The old man asked the child.
What do you dream of doing in your life, what would you like to be?
The child responded.
Do you mean when I grow up?
And the old man shook his head gently, but smiled, remembering.
Grow up? Why on Earth would you want to do that?
Listen to me. I have become old learning this.
Some day; at eighteen or twenty-five or forty or eighty years of age, perhaps; you may get up out of your bed, or linger wistfully over your breakfast, or stop halfway through chewing a bite of your sandwich, or see yourself mirrored in a darkened window, or sit alone in your chair, and suddenly see that you are grown up. And you will wonder, oh my god, when did that happen? You may even feel a bit of panic, wondering if you’re ready yet, or if it is already too late.

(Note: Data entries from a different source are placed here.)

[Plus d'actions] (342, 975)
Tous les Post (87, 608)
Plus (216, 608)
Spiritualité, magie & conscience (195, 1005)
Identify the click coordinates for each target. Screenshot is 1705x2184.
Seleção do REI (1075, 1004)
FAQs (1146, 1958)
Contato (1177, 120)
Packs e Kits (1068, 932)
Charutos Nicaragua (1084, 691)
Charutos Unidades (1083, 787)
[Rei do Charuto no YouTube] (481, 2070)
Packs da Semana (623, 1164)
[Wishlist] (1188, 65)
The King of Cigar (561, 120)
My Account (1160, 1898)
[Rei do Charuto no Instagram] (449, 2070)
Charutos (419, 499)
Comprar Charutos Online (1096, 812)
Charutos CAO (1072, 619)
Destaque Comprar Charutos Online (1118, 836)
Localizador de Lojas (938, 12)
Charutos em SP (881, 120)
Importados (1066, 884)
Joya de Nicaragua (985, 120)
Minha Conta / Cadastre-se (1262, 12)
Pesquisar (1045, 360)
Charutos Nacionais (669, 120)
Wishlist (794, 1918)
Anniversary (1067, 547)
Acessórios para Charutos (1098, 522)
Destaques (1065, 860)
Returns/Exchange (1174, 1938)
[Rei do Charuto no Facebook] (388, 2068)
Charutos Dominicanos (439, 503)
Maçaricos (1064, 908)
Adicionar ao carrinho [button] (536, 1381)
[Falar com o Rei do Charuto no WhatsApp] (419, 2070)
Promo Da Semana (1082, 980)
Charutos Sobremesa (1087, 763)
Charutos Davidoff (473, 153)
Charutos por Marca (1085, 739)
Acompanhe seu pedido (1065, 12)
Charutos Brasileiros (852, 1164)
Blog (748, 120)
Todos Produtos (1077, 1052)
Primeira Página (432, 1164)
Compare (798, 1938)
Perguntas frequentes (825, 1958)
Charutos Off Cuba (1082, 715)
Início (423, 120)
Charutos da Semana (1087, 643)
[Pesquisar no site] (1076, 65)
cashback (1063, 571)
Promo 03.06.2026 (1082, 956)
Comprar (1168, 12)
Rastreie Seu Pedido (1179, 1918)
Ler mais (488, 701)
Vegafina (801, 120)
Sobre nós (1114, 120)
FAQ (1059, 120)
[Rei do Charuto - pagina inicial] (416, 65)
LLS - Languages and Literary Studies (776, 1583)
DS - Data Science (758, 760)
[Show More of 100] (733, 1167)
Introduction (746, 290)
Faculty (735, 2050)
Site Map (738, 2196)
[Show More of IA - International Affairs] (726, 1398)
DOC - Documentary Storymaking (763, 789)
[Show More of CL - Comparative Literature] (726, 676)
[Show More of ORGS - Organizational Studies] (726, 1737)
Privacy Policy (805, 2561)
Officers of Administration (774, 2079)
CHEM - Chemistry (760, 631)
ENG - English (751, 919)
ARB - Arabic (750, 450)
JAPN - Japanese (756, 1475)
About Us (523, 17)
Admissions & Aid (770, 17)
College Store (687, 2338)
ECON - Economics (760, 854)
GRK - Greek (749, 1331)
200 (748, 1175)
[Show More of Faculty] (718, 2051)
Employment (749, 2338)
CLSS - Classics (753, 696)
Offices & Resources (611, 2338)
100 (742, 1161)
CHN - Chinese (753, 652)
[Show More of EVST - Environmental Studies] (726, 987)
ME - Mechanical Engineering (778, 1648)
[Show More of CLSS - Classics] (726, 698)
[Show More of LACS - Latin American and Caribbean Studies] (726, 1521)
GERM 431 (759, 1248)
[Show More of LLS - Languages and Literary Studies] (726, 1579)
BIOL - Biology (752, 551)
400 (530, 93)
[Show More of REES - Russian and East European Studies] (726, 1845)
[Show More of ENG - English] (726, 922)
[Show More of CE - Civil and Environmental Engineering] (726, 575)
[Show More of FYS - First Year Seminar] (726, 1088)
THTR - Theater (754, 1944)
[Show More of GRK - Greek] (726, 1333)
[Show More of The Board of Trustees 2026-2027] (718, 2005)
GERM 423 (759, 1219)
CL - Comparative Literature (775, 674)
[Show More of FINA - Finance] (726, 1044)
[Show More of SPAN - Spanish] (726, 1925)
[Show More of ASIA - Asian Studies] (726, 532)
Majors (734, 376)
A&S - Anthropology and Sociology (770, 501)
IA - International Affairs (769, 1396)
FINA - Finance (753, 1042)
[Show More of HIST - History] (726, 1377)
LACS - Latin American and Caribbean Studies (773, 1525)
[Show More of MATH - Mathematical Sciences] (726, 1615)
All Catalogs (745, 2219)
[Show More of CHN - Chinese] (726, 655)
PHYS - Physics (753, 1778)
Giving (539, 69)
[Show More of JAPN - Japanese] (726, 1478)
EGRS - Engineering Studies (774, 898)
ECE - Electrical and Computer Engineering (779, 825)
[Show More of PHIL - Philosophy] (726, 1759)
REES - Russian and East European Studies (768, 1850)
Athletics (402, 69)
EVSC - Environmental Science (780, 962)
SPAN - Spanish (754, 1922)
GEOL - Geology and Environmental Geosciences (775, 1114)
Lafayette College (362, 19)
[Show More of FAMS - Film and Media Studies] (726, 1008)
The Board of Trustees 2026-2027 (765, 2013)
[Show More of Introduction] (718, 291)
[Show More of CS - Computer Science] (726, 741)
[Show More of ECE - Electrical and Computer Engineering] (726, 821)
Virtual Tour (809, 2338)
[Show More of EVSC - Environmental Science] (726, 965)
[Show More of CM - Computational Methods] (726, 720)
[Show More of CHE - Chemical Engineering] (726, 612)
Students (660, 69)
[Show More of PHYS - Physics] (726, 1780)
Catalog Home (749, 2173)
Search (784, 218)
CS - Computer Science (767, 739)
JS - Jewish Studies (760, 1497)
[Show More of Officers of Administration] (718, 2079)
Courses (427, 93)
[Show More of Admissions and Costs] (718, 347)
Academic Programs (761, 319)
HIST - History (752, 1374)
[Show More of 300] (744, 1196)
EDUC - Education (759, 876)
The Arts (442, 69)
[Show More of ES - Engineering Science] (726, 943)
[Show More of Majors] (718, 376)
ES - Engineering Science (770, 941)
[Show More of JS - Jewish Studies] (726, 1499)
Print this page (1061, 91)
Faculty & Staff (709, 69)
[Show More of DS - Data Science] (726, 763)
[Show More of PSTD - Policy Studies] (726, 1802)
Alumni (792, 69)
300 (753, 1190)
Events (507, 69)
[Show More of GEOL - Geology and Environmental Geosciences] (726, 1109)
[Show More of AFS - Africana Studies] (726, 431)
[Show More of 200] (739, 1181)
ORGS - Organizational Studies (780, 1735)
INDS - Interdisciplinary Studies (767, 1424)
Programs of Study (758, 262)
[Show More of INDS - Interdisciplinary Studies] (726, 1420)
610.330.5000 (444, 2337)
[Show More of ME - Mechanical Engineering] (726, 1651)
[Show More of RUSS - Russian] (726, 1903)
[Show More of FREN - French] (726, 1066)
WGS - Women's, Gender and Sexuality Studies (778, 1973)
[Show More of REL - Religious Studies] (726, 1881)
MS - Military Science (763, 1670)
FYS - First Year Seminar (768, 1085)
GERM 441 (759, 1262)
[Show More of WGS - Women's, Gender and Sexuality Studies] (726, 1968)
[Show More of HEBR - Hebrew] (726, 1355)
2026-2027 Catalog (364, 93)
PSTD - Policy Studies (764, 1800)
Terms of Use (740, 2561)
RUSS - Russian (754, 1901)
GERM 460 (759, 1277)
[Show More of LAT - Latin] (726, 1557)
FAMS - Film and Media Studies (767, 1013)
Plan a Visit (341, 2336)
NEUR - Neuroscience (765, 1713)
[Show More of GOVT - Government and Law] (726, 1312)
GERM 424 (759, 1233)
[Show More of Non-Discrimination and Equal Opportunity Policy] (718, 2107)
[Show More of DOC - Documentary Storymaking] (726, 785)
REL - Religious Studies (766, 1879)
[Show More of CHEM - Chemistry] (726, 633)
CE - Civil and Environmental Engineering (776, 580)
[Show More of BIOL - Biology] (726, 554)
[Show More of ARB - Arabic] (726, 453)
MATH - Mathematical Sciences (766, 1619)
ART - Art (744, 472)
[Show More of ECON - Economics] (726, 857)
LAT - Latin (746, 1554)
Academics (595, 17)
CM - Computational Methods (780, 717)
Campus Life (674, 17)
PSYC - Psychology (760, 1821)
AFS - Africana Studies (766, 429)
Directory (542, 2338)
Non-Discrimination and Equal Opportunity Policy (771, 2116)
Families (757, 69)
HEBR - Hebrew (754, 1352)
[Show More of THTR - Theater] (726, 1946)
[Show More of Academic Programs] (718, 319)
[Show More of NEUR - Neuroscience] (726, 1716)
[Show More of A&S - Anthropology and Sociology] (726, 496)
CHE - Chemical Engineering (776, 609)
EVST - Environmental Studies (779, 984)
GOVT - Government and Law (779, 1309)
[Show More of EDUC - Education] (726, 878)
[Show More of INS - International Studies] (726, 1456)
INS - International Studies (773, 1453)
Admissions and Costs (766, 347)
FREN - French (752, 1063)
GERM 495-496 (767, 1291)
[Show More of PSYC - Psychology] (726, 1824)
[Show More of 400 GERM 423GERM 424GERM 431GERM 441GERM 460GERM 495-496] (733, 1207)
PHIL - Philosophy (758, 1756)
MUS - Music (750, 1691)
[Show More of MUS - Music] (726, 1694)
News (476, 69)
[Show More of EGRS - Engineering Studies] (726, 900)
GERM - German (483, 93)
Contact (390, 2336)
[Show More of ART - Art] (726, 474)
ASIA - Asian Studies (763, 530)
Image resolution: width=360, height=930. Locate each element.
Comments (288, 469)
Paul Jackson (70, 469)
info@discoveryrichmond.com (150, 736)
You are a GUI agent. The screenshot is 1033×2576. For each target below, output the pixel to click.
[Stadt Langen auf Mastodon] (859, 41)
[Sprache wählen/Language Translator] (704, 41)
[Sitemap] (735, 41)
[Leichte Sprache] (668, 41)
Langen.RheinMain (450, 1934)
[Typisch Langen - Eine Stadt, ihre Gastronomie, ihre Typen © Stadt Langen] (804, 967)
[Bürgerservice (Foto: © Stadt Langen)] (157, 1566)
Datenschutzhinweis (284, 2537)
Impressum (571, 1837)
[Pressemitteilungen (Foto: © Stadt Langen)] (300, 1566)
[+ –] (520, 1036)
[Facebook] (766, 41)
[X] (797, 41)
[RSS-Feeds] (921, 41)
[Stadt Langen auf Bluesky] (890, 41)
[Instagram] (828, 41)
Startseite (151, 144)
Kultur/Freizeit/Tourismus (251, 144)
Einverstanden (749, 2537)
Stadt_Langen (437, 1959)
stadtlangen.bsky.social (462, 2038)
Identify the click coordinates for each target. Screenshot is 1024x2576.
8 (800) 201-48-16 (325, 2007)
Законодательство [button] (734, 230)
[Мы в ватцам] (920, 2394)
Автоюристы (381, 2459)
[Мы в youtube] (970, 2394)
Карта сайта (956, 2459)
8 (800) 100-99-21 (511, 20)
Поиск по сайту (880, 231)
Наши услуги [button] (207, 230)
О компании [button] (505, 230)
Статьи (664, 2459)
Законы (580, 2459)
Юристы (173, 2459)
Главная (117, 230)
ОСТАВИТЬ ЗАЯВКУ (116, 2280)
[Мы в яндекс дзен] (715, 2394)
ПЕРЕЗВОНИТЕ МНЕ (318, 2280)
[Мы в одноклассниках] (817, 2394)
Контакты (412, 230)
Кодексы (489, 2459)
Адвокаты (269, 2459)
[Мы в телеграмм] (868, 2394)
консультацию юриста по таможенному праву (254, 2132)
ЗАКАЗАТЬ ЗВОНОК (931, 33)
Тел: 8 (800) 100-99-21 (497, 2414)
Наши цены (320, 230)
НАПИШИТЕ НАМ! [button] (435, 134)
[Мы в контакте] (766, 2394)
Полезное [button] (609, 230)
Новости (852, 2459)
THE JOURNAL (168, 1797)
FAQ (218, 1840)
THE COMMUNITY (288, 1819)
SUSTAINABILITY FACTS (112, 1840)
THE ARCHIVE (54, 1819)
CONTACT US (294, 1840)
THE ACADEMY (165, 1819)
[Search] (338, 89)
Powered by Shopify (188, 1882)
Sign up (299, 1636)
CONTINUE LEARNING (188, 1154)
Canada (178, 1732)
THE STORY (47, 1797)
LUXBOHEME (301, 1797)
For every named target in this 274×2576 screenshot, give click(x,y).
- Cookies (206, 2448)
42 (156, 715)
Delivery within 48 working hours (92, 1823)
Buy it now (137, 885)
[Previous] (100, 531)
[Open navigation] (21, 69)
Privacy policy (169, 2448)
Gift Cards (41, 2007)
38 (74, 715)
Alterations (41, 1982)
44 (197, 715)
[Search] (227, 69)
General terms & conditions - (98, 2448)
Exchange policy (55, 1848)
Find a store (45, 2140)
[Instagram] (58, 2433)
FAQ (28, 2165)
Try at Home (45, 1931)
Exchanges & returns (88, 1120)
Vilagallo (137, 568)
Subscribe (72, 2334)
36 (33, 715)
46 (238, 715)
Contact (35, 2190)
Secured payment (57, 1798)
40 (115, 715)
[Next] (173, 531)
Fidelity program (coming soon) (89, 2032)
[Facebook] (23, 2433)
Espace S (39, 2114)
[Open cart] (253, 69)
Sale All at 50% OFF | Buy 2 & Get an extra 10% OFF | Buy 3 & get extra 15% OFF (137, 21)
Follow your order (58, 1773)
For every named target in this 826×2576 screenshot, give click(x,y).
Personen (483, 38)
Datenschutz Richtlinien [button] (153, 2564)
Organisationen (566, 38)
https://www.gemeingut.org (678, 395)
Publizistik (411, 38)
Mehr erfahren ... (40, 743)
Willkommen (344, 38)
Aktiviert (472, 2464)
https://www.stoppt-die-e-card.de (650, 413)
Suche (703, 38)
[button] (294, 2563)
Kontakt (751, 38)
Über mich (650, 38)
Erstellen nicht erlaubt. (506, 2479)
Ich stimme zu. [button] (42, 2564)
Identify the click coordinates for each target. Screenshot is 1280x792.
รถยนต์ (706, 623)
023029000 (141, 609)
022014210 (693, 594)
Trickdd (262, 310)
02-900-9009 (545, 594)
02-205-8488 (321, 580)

But the truth is that there is no time or place in life where you will be grown up. For growing up is the work of your life, not the end of it.
Choose well who and what you want to be today. Do as well as you can what you want or need to do today. Grow a little more like yourself today than you were yesterday; and you won’t have to think or worry about what you will be when you are as old as I am now. You will simply be what you have always been and what you have wanted to be.
Whatever you choose to do; whatever goals you set; whatever your accomplishments, large or small; whatever titles or labels you accumulate, and whether you wear them with pride or humility or uncomfortably or with regret; don’t let them trap you into being all grown up. Don’t let them define you, for definitions can become limits.
And the child looked sad then, and the old man wished, for just a moment, that he had not asked the question.
Why, the child asked, have you never told me this before now?
And, alone in his room, sitting in his chair, looking out the window at the new day, the old man sighed deeply. And a tear ran down his cheek.
Finally, he stood up. He put on his jacket, opened his door, and stepped outside. He turned around and looked for a moment at the walls within which he had been living for so long.
Today, the child said, I will be brave. Today I will do something new. Today I will stop being grown up.
And tomorrow I will, if I can, be whatever tomorrow offers me to be, and I will do whatever tomorrow brings me to do.
So, the old man, with the child guiding him, faced away from the walls and stepped into the world.